[Task to carry out]
Echo the part of the data below that opens with the line containing "The width and" and closes with the line containing "point(369,98)", both included, reproducing every line unchanged. Leave the pictures out of your reply.

[Records for processing]
╭──

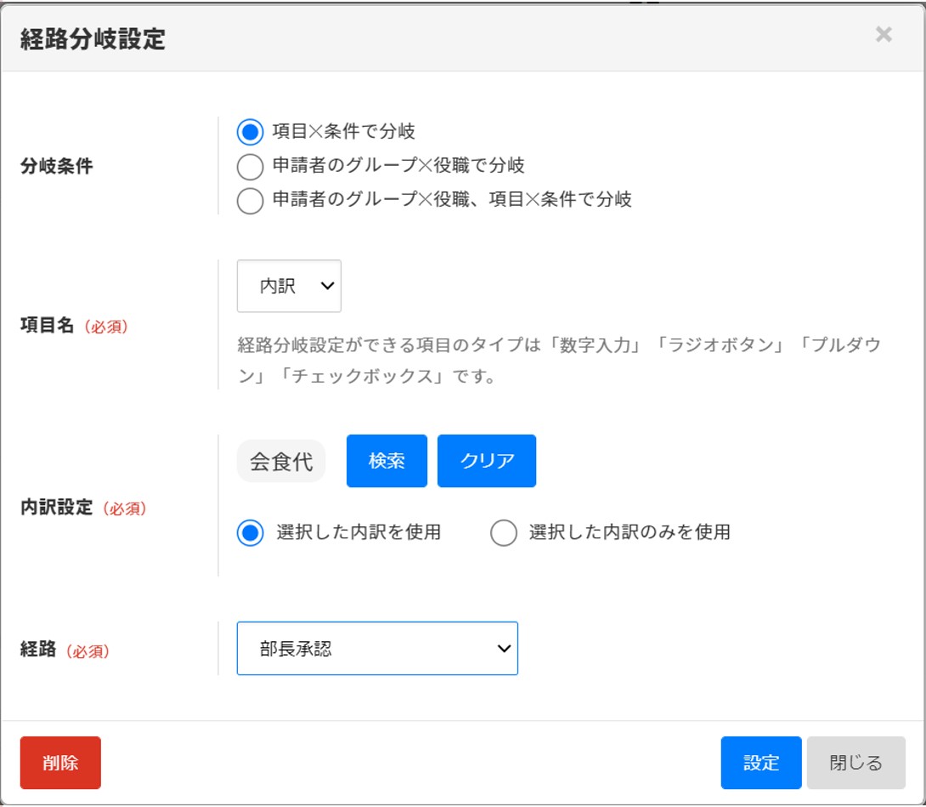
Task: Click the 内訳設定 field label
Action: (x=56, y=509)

╰──
╭──

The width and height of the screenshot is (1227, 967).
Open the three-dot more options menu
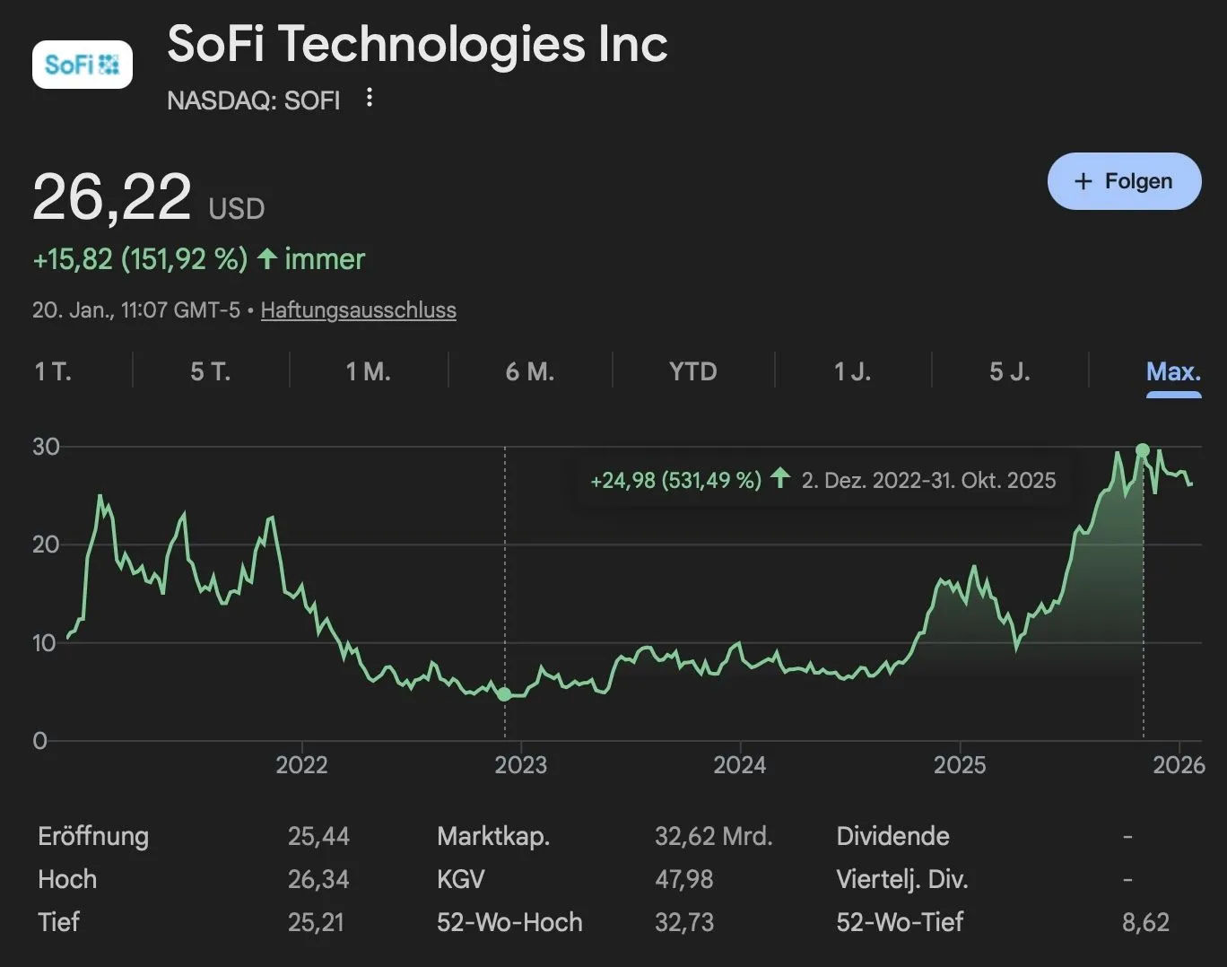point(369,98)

╰──

[Exercise output]
The width and height of the screenshot is (1227, 967).
Open the three-dot more options menu
point(369,98)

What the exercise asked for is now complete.